Case in point! I’m alive to write this blog entry. Let me explain.
When I’m on the high end of my weight range and am trying to lose it, I tend to eat a light breakfast during the week to dial it back - usually a grapefruit and toast or half a pummelo. A pummelo is a heritage citrus that’s kind of like the grandfather of a grapefruit - pummelos and mandarins were crossed to make oranges, and crossed again to make grapefruit.
They're my favorite fruit - like a grapefruit, but sweeter, and so large that one half of a pummelo has as much meat as a whole grapefruit. I usually eat half the pummelo one day, refrigerate it in a closed container, and then eat the other half the next day or day after.
You can see this saved half at the top of the blog - it looked gorgeous and delicious. I popped into my mouth a small bit of meat that had been knocked off by an earlier cut, then picked up my knife to slice it ... when I noticed a tiny speck in the columella, the spongy stuff in the middle.
Now, as a paranoid eater, I always look on the columella with suspicion: in many pummelos, there’s so much that it looks like a white fungus growing there - but it’s always been just fruit. Figuring, “Ehh, I guess it’s OK”, I poke it with my knife before cutting the pummelo - and the black specks disappeared as two wedges of the fruit collapsed.
A chunk of this fruit had been consumed by some kind of fungus. You can kinda see the damaged wedges here in a picture I took just before cutting the fruit, and if you look closely, you can even see the fungus itself growing on the inside space. This wasn’t old fruit - I’d eaten the other half of the fruit just two days before, and it was beautiful and unmarred when I washed it. But it was still rotten on the inside, with a fungus I’ve not been able to identify online, other than it is some fungus with a fruiting body:
I spat out the tiny bit of pummelo meat I’d just put in my mouth, and tossed the fruit in the compost. But the next day, curious, I wondered if there were any signs on the other half of the fruit, and went back to find this:
Not only is the newer piece visibly moldy, its compromised pieces rapidly disintegrating, the entire older piece of fruit is now completely covered with fruiting bodies - probably spread around its surface when I cut the fruit open. From what I’ve found online, the sprouting of fruiting bodies means this pummelo had already been infested with a fungus for a week or two prior to the flowering.

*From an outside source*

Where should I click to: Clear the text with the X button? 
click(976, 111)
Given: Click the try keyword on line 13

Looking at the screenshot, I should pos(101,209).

So! I was lucky. Either this fungus was not toxic, or I managed to get so little of it in the first piece of fruit that I didn’t make myself sick. But it just confirms my strategy:
If it looks or tastes funny, don’t eat it.
If you don’t agree with me on a particular food, you eat it; I’m going to pass.
-the Centaur
Pictured: Um, I think I said it. Lots of pictures of bad grandpa grapefruit.